**CONSEGNA**.
Risponda alle seguenti domande sull'estratto dedicato al profeta Daniele:
1. In quale anno Nabucodonosor si impadronì di Gerusalemme?
2. Quale nuovo nome fu imposto a Misaele?
3. Di che cosa si nutrivano Daniele e i suoi compagni?

**ESTRATTO**.
====
Dic 16, 2023 | Sinassario

  • Memoria del santo profeta DANIELE e dei tre santi giovani: ANANIA, AZARIA e MISAELE

a cura della Chiesa Greco-Ortodossa di San Paolo Apostolo dei Greci, Reggio di Calabria

Quando, nel 597 a.C., il re di Babilonia Nabucodonosor si impadronì di Gerusalemme, condusse nel suo lontano regno Gioacchino, re di Giuda, con una parte dei notabili della città e gli oggetti sacri del Tempio di Dio. Daniele, di soli otto anni, fu preso con i suoi tre compagni, tutti di stirpe reale nella scienza dei Caldei, al fine di entrare al servizio del sovrano vennero imposti loro dei nuovi nomi. Daniele fu chiamato Baldassar, Anania Sirac, Misaele Misac e Azaria Abdenego. Vivendo tra i pagani, Daniele mamteneva con rigore tutte le prescrizioni della Legge. Egli rifiutava di gustare alla tavola regale ciò che gli veniva offerto e, fortificato dal digiuno e dalla preghiera, lui e i suoi compagni crescevano più vigorosi degli altri ragazzi di corte, nonostante mangiassero soltanto acqua e legumi. Dio gli diede così saggezza e scienza in tale misura da superare i saggi del reame. Quanto a Daniele, ricevette inoltre in dono di discernere i sogni e le visioni.
====
**DATI FORNITI**.
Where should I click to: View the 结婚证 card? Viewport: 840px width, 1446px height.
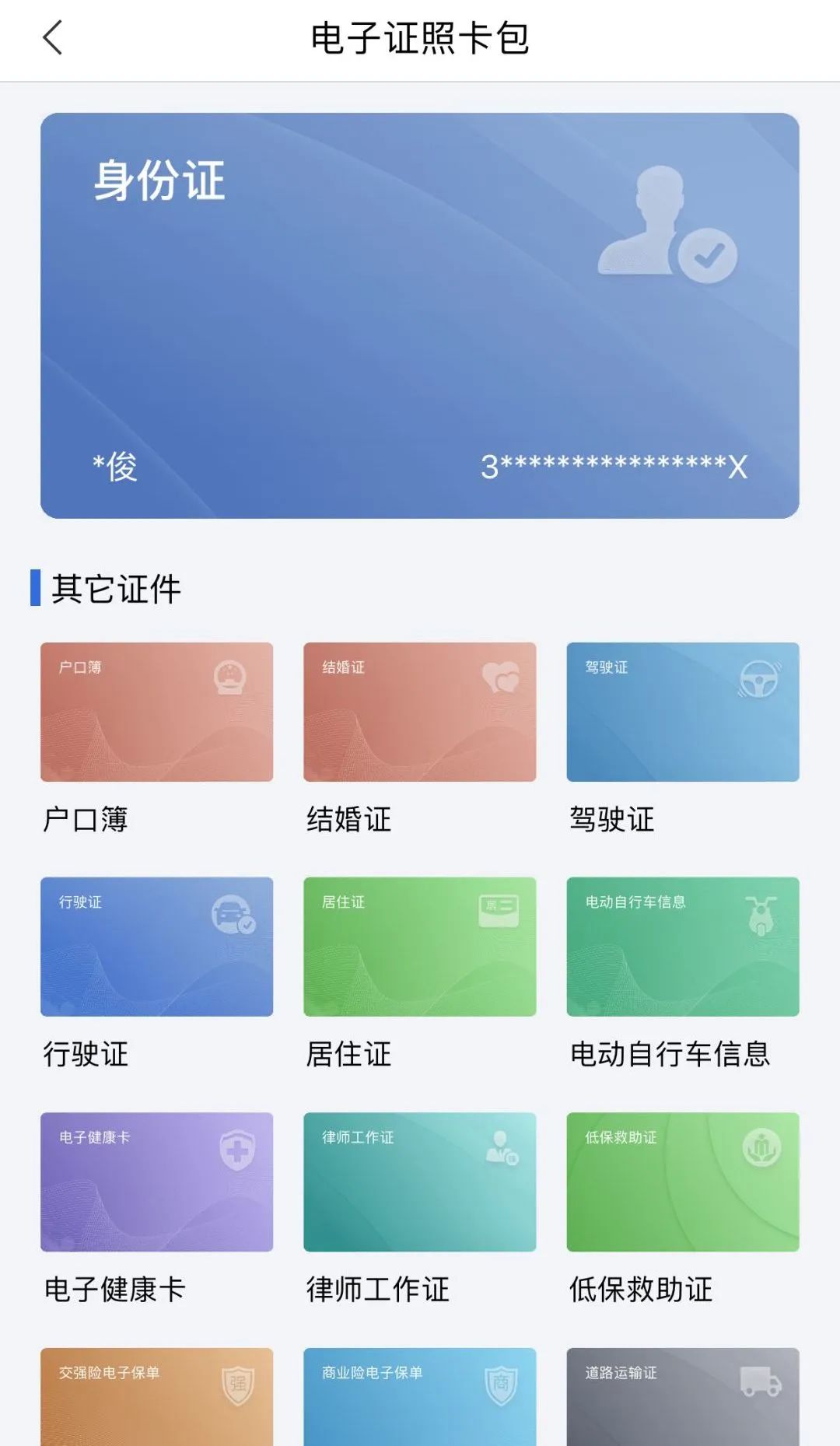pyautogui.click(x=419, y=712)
====
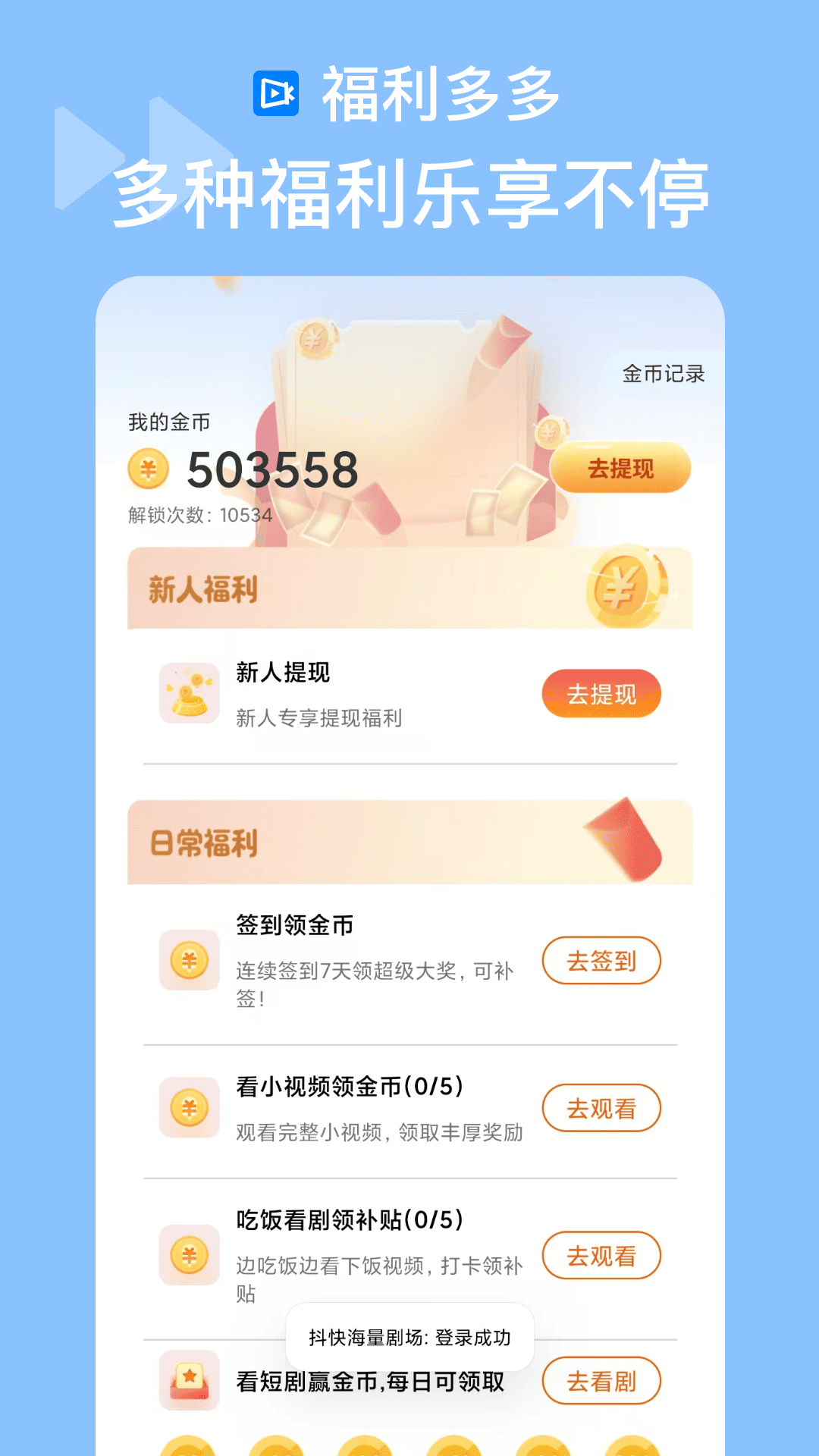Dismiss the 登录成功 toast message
====
**SVOLGIMENTO**.
1. Nel 597 a.C.
2. Misac.
3. Soltanto di acqua e legumi.